Reading text »
● ● ● ● ● ● ●

Combatting the insanity of the throw-away culture | Sunday Observer
“Out of Garbage / Waste to dress”

Combatting the insanity of the throw-away culture

8 January, 2023

Despite the fact that discarded plastic and waste is finding its way into wardrobes around the world thanks to a rise in the number of environment-conscious fashion designers using material made from recycled ocean waste, still millions of tons of plastic end up in the sea each year and cannot be recycled in the usual way.

Many international brands are increasingly partnering with organizations which raise awareness of the destructive effect of ocean plastics and sourcing materials that regenerate and transform ocean waste into sustainable materials.

“Out of Garbage” is one such creative attempt initiated recently by One World Foundation focusing on utilizing garbage and residue for fanciful fashion purposes, thereby bringing a subject to the catwalk that makes us conscious of the fact that every individual can contribute with his or her lifestyle, habits and attitudes to combat the insanity of our throw-away culture.

The One World Foundation is known for its creative initiatives that promotes cultural exchange and mutual understanding across borders and “Out of Garbage” is one such bold effort in collaboration with the Austrian designers Bettina Reichl, Steffen Pirkl and Xiane Kangela.

● ● ● ● ● ● ●

Collected material »
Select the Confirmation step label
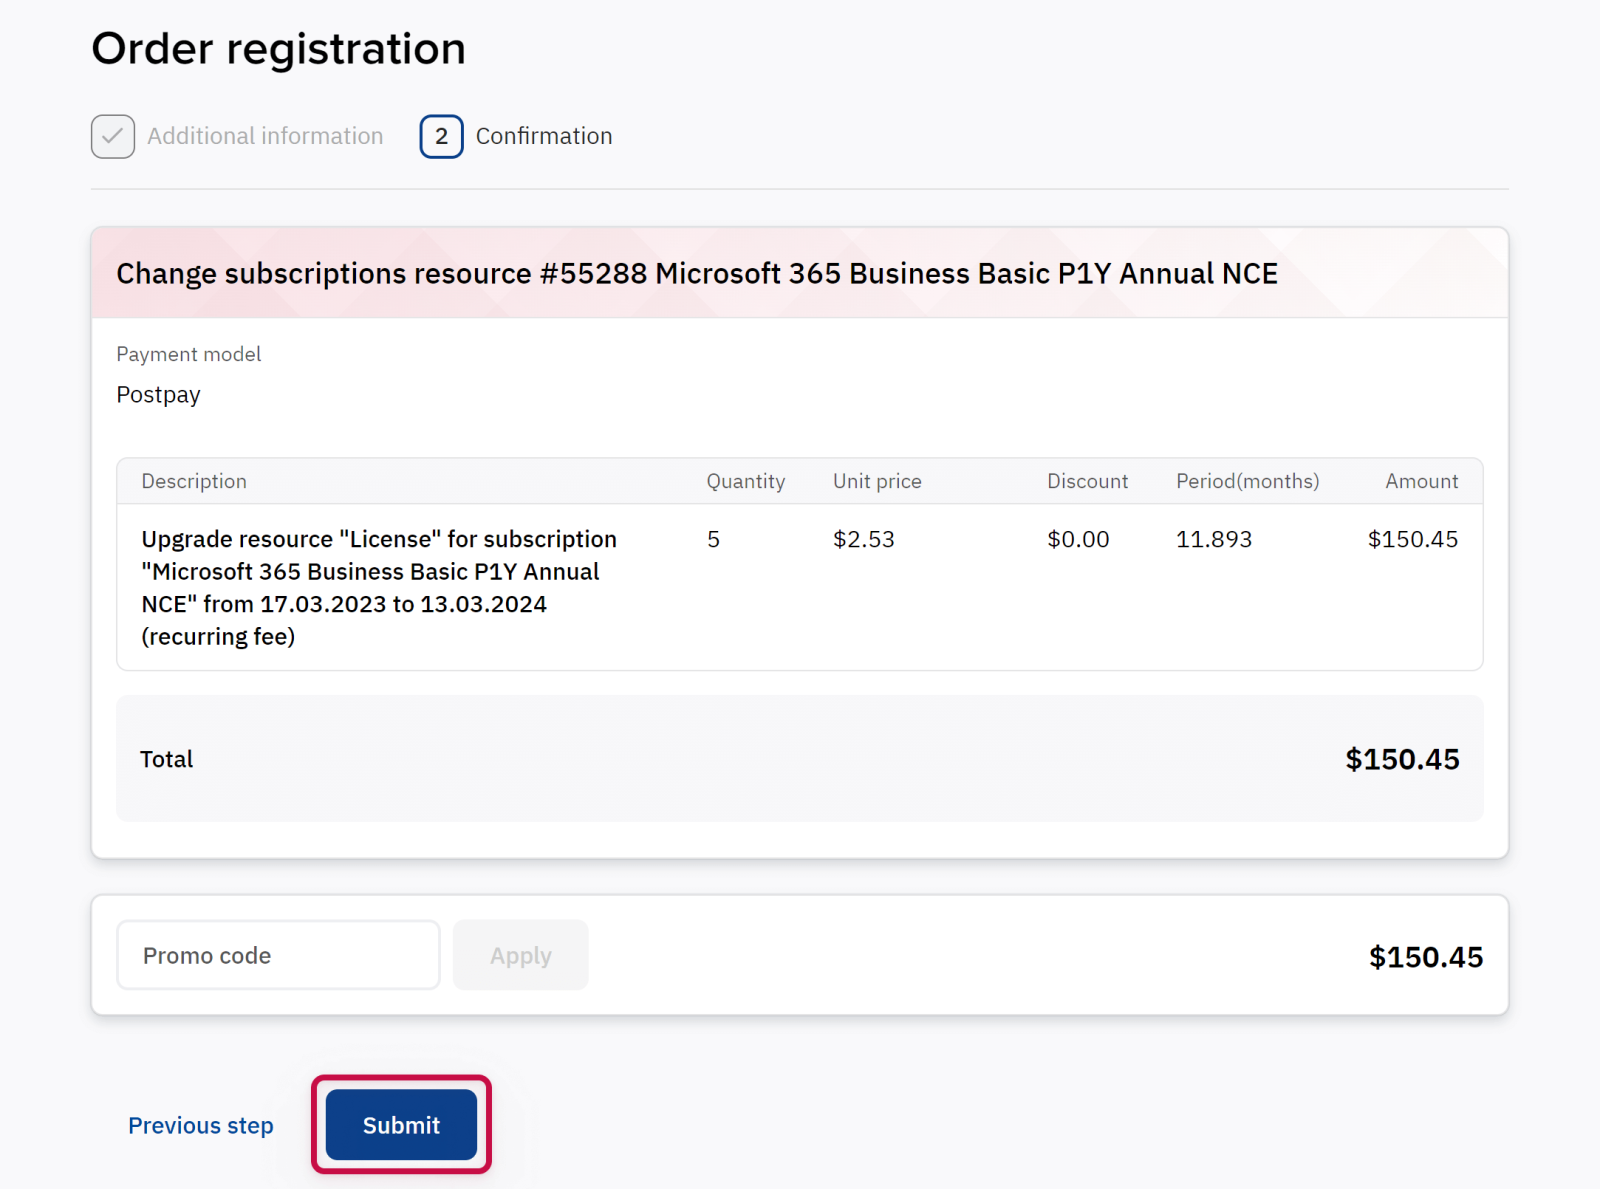Image resolution: width=1600 pixels, height=1189 pixels. [x=544, y=137]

● ● ● ● ● ● ●

Exercise requirements »
1) Please extract the passage of the article on the throw-away culture from "Despite the fact" up to and including "the usual way.".
2) Translate this sentence from the article on the throw-away culture into Spanish: "Many international brands are increasingly partnering with organizations which raise awareness of the destructive effect of ocean plastics and sourcing materials that regenerate and transform ocean waste into sustainable materials."
3) Write what follows the last sentence of the article on the throw-away culture.

Answers by item »
1)
Despite the fact that discarded plastic and waste is finding its way into wardrobes around the world thanks to a rise in the number of environment-conscious fashion designers using material made from recycled ocean waste, still millions of tons of plastic end up in the sea each year and cannot be recycled in the usual way.

2) Muchas marcas internacionales se asocian cada vez más con organizaciones que crean conciencia sobre el efecto destructivo de los plásticos oceánicos y obtienen materiales que regeneran y transforman los residuos del océano en materiales sostenibles.

3)
Material from the beach

The project took place at the One World Foundation free education unit and dozens of women of the tailoring school benefited from the project. In late November last year, Bettina Reichl and Steffen Pirkl came down to Sri Lanka on the invitation made by One World Foundation and with the 20 women of the women’s cooperative and their teachers looked for interesting materials at the Ahungalla beach for weeks. They were able to collect many kilos of plastic bags, cups, drinking straws, fast food packaging, nets, aluminum cans, bottles and various other natural materials.

“We divided ourselves into five groups and collected and sorted natural materials, plastic, metal, ocean plastic and factory leftovers. I guided them to their first experience and they understood the different nature of each type of material and created surfaces by investigating technical implementation. Thereafter, students started to create their individual designs for dresses and it was an extremely fun and inspiring activity. They were able to come up with interesting designs from ironed banana leaves, hundreds of bottle caps, trashed aluminum cans, fishing nets and damaged zippers,” Bettina Reichl told the Sunday Observer.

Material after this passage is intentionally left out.